__Material to process__
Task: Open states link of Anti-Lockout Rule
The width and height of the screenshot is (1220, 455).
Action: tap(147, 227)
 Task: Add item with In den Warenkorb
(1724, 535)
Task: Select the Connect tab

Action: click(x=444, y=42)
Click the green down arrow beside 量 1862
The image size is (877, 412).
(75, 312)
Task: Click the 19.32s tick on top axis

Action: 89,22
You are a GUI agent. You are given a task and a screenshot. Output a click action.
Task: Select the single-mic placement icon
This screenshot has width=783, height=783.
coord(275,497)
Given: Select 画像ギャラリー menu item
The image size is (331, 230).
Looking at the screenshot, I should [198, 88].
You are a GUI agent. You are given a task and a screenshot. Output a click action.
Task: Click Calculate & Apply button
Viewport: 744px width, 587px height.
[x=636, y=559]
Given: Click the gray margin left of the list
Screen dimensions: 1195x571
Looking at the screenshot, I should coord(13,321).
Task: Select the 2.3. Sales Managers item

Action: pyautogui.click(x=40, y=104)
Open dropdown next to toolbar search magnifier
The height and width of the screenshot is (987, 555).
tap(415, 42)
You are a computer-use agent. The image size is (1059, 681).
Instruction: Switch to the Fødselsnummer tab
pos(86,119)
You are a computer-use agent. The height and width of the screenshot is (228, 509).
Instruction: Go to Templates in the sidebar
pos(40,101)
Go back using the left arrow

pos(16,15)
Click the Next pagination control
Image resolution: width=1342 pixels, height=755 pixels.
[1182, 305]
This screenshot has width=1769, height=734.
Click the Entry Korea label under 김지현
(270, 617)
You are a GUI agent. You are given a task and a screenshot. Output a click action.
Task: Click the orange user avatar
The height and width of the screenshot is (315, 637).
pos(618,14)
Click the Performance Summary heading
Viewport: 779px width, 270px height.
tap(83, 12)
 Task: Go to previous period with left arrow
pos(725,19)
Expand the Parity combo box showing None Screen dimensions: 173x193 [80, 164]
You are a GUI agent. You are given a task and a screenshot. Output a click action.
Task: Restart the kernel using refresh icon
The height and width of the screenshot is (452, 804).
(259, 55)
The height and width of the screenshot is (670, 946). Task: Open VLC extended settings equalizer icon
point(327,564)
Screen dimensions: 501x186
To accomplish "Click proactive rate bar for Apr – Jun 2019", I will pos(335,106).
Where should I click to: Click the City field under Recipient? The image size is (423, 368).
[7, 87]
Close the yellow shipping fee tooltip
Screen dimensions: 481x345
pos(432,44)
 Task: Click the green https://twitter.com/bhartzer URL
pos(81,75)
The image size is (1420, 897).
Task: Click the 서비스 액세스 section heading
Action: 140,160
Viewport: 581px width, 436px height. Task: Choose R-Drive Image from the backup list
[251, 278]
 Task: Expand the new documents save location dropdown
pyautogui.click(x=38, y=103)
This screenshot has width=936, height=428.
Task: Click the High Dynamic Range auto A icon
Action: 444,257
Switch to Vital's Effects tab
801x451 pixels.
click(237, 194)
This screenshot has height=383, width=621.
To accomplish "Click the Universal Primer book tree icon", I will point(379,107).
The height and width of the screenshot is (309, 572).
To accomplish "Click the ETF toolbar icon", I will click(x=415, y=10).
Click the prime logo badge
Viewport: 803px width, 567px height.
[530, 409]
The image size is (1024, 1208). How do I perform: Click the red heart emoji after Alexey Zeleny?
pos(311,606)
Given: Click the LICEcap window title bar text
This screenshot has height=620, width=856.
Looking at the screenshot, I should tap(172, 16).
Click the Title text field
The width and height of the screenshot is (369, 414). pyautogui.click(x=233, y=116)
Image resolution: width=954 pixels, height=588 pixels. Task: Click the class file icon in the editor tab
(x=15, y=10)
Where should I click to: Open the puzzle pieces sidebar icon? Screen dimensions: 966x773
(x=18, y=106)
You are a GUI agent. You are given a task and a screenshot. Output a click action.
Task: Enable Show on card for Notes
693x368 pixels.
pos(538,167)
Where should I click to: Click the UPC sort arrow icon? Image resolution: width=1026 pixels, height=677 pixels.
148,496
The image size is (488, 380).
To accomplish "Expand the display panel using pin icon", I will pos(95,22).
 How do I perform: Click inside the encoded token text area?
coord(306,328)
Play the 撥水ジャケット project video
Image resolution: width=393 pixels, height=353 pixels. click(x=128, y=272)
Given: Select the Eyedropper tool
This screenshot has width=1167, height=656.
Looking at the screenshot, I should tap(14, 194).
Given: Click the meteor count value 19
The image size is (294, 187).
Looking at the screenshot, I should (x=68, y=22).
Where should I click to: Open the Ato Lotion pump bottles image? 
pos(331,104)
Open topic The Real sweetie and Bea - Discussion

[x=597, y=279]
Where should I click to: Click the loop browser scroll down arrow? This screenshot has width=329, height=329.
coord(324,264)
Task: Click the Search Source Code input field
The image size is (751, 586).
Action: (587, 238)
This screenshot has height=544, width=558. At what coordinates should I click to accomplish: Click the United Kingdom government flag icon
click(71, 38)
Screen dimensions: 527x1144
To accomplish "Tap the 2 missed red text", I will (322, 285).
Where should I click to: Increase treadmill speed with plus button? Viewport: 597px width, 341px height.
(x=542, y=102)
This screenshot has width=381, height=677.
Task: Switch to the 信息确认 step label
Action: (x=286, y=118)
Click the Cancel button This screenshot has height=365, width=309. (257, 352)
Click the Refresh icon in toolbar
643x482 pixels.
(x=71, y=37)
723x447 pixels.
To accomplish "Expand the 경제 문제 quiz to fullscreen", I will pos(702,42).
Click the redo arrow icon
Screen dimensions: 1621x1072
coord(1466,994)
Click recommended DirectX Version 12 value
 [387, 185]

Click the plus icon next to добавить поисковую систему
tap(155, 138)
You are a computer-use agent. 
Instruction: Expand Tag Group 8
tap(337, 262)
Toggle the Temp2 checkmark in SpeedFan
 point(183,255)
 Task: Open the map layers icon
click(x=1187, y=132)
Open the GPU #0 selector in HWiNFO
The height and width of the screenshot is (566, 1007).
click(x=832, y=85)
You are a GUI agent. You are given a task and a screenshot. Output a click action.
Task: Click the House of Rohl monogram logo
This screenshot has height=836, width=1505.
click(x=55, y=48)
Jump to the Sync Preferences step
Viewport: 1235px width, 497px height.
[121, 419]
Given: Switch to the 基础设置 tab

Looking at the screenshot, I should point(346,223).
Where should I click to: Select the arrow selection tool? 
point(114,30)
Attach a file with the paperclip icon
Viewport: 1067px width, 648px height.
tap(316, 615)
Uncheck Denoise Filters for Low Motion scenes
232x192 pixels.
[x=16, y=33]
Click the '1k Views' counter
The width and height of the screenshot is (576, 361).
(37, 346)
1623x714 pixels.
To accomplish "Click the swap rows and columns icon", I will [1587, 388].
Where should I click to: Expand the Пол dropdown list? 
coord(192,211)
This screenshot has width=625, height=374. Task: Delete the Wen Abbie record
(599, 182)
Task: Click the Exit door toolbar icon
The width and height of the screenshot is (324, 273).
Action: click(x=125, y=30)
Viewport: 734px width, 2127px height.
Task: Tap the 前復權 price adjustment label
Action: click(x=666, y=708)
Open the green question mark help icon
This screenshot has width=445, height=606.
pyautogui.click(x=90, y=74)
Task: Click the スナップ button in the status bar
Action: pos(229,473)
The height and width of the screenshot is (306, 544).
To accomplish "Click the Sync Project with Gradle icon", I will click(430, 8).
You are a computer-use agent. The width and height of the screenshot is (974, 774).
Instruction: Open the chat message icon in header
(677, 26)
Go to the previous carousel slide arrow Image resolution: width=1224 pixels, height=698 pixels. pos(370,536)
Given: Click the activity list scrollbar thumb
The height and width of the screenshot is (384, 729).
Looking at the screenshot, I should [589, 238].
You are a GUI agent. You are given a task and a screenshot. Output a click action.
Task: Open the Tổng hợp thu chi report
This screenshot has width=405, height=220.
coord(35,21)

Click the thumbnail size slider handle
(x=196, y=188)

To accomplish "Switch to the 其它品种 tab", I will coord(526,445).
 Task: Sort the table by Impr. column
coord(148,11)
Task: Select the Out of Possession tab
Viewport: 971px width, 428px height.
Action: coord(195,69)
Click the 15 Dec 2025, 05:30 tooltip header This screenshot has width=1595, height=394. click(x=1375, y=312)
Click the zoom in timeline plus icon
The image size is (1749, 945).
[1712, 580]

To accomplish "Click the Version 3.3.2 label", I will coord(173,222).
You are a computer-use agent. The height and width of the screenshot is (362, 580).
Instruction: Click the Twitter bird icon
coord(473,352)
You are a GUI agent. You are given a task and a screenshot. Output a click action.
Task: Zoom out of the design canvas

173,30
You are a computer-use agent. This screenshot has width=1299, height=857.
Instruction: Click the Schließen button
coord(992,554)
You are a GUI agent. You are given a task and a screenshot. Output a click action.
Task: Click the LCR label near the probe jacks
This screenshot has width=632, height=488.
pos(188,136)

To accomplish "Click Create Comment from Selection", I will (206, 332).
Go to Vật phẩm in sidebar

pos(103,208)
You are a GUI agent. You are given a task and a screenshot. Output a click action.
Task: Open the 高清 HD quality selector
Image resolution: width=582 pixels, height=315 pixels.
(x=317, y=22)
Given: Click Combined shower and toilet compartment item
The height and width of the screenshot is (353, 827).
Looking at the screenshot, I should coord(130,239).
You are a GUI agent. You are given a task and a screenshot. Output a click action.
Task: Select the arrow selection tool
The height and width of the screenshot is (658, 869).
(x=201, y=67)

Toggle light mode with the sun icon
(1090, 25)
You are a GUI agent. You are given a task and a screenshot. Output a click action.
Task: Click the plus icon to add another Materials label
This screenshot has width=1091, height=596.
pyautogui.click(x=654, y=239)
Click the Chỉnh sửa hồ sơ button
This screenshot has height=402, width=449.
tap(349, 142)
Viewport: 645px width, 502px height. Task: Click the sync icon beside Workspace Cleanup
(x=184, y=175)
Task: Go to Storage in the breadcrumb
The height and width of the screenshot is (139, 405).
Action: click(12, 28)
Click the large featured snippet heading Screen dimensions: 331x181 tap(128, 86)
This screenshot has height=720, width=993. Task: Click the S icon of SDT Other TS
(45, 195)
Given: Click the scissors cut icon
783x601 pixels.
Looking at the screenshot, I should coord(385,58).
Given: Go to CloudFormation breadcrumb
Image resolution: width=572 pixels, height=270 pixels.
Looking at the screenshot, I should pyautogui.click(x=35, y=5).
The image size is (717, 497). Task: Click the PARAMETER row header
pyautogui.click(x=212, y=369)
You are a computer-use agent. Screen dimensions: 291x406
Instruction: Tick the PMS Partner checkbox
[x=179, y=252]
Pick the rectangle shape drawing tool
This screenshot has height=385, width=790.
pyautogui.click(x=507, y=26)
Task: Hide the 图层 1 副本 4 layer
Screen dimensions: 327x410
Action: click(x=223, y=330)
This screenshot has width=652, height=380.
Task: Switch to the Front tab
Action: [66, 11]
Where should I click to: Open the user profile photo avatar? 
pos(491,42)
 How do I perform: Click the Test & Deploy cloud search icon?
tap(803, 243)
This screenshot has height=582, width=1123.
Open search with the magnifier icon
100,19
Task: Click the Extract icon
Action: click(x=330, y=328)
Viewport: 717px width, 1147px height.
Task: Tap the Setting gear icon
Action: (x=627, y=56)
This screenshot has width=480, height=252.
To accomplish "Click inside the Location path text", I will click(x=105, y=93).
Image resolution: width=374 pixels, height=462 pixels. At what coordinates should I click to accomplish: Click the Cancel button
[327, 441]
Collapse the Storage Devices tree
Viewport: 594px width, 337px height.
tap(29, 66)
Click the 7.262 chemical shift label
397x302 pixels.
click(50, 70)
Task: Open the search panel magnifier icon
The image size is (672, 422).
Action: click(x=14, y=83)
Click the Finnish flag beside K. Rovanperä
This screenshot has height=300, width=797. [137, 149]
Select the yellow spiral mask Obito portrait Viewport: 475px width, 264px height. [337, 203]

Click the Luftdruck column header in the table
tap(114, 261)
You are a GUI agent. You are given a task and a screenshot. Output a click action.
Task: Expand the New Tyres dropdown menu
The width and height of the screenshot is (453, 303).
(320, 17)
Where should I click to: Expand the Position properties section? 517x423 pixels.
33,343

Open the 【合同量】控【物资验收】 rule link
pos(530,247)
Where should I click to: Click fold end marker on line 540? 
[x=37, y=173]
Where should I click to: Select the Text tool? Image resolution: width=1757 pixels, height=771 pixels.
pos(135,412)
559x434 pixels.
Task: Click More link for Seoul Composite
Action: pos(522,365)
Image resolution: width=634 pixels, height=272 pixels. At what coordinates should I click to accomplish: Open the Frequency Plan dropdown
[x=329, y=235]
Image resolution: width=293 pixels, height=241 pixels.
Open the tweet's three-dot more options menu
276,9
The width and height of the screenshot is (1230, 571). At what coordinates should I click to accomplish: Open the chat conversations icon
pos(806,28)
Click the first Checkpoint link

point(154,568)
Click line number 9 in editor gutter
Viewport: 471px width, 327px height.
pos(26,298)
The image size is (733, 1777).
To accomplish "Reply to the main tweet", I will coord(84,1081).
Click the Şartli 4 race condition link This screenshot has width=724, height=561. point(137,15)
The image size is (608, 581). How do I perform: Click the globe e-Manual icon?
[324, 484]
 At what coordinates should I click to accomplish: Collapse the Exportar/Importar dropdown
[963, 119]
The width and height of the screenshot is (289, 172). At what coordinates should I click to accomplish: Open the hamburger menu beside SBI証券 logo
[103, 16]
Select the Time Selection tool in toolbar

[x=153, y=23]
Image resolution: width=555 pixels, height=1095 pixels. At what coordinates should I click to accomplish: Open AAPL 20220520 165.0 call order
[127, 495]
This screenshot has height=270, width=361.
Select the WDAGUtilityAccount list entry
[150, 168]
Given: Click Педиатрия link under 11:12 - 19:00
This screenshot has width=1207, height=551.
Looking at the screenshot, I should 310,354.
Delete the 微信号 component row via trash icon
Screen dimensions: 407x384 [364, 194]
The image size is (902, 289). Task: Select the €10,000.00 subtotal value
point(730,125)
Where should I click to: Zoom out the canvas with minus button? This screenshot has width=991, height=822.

__What the exercise asks__
From the material above, retype precisely the lines between the line holding "Given: Select 画像ギャラリー menu item" and the line holding "Expand the Parity", inclusive, and nothing beyond them.

__Solved problem__
Given: Select 画像ギャラリー menu item
The image size is (331, 230).
Looking at the screenshot, I should [198, 88].
You are a GUI agent. You are given a task and a screenshot. Output a click action.
Task: Click Calculate & Apply button
Viewport: 744px width, 587px height.
[x=636, y=559]
Given: Click the gray margin left of the list
Screen dimensions: 1195x571
Looking at the screenshot, I should coord(13,321).
Task: Select the 2.3. Sales Managers item

Action: pyautogui.click(x=40, y=104)
Open dropdown next to toolbar search magnifier
The height and width of the screenshot is (987, 555).
tap(415, 42)
You are a computer-use agent. The image size is (1059, 681).
Instruction: Switch to the Fødselsnummer tab
pos(86,119)
You are a computer-use agent. The height and width of the screenshot is (228, 509).
Instruction: Go to Templates in the sidebar
pos(40,101)
Go back using the left arrow

pos(16,15)
Click the Next pagination control
Image resolution: width=1342 pixels, height=755 pixels.
[1182, 305]
This screenshot has width=1769, height=734.
Click the Entry Korea label under 김지현
(270, 617)
You are a GUI agent. You are given a task and a screenshot. Output a click action.
Task: Click the orange user avatar
The height and width of the screenshot is (315, 637).
pos(618,14)
Click the Performance Summary heading
Viewport: 779px width, 270px height.
tap(83, 12)
 Task: Go to previous period with left arrow
pos(725,19)
Expand the Parity combo box showing None Screen dimensions: 173x193 [80, 164]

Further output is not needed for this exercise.